Dès le lendemain de la décision du tribunal de Lille, le ministre de l’Intérieur – à qui huit organisations avaient fait part, une semaine plus tôt, de leurs vives inquiétudes concernant les conditions de ce démantèlement(1) – réunissait pour la première fois, avec la ministre du Logement et de l’Habitat durable, Emmanuelle Cosse, le comité de suivi du plan de mise à l’abri des migrants de Calais, auquel étaient invitées à participer les associations intervenant sur la lande. Objectif : « détailler les mesures prévues et associer à leur mise en œuvre les acteurs qui travaillent au quotidien auprès des migrants ». Pour le gouvernement, « les moyens déployés visent à répondre à l’enjeu humanitaire en proposant à tous les migrants un hébergement en centre d’accueil et d’orientation [CAO], en améliorant les conditions de vie sur le site, et en travaillant à une prise en charge spécifique pour les mineurs ».
S’exprimant devant la presse le 29 février, Bernard Cazeneuve a rappelé que 2 687 migrants avaient déjà été orientés vers les 102 CAO créés sur tout le territoire, et où 500 places doivent être ouvertes en mars en plus des 500 actuellement disponibles, tout en assurant que le gouvernement ouvrirait dans ces centres « autant de places qu’il sera nécessaire ». Quant à la maire de Calais, Natacha Bouchart (LR), elle a précisé que le démantèlement progressif de la partie sud de la « jungle » se ferait « dans un délai estimé à trois semaines par les services préfectoraux ».
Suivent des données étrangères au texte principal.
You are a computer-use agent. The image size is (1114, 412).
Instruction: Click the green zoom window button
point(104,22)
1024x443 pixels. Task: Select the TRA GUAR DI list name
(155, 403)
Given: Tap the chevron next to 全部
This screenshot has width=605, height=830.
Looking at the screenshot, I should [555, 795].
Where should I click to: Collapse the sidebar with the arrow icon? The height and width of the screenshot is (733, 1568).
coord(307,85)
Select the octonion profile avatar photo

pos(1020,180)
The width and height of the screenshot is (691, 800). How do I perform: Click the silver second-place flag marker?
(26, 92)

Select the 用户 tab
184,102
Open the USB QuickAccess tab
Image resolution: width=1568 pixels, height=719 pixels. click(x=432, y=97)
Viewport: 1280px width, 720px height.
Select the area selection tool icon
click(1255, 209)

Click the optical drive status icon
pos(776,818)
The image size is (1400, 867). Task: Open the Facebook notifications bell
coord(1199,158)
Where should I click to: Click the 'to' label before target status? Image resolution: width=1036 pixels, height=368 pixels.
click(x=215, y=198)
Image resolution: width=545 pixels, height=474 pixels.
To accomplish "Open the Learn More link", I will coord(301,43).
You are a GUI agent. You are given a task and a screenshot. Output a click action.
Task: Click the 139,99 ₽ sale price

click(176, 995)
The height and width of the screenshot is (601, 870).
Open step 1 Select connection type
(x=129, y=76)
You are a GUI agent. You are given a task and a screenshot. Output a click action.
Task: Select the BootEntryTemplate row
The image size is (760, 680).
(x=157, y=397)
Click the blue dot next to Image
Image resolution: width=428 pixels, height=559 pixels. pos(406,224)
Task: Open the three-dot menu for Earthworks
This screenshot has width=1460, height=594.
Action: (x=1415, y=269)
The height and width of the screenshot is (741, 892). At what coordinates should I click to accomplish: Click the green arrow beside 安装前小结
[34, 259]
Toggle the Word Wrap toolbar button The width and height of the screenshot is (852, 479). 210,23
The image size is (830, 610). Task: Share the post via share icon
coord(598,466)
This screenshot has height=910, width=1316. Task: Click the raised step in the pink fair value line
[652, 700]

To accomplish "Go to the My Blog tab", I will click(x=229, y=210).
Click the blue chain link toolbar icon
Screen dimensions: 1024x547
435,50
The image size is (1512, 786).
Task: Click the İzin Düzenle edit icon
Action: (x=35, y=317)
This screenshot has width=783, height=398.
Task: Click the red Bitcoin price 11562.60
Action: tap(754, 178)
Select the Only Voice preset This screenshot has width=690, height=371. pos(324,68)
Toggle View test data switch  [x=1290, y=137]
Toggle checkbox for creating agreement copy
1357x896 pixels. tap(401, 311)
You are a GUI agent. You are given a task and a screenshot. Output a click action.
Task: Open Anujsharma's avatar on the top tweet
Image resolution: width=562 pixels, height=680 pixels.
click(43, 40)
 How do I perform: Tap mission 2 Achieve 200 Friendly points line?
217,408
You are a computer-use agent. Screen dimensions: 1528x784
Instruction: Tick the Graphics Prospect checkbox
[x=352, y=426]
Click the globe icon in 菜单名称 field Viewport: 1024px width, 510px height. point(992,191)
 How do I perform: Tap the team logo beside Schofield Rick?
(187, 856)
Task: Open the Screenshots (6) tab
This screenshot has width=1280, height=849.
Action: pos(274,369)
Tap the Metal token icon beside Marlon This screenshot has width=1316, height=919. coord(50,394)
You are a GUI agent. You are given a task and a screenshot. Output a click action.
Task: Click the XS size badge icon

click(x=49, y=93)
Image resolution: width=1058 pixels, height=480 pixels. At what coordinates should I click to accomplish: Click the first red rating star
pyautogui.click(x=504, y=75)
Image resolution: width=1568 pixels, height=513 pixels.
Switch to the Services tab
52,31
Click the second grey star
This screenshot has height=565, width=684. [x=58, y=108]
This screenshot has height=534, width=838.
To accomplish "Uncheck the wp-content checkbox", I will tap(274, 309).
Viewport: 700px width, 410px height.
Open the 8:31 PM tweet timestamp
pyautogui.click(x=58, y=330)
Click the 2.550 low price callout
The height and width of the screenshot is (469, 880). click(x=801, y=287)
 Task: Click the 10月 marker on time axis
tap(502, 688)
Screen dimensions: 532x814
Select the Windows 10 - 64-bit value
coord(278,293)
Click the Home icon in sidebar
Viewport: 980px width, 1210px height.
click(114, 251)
Le ministère de l’Intérieur a affirmé à plusieurs reprises que l’évacuation se ferait « de manière progressive, en privilégiant à chaque instant le dialogue, la persuasion et l’information des migrants, dans le respect des personnes et en tenant compte de chaque situation individuelle ». Malgré tout, des violences ont émaillé le début de l’évacuation du campement de migrants. Des violences imputées par Bernard Cazeneuve à « l’activisme d’une poignée de militants […] extrémistes et violents [qui] n’y changera rien : cette opération va se poursuivre dans les jours qui viennent avec calme et méthode, en offrant une place à chacun, comme le gouvernement s’y est engagé »(2), a assuré le pensionnaire de la place Beauvau dans un communiqué du 1er mars.
(2) Témoignant de violences, interpellations, menaces et pratiques de désinformation, plusieurs associations, dont l’Auberge des migrants, Emmaüs, le GISTI ou le Secours catholique, ont dénoncé des « agissements de l’Etat » qui « ne respectent aucun des engagements pris publiquement ».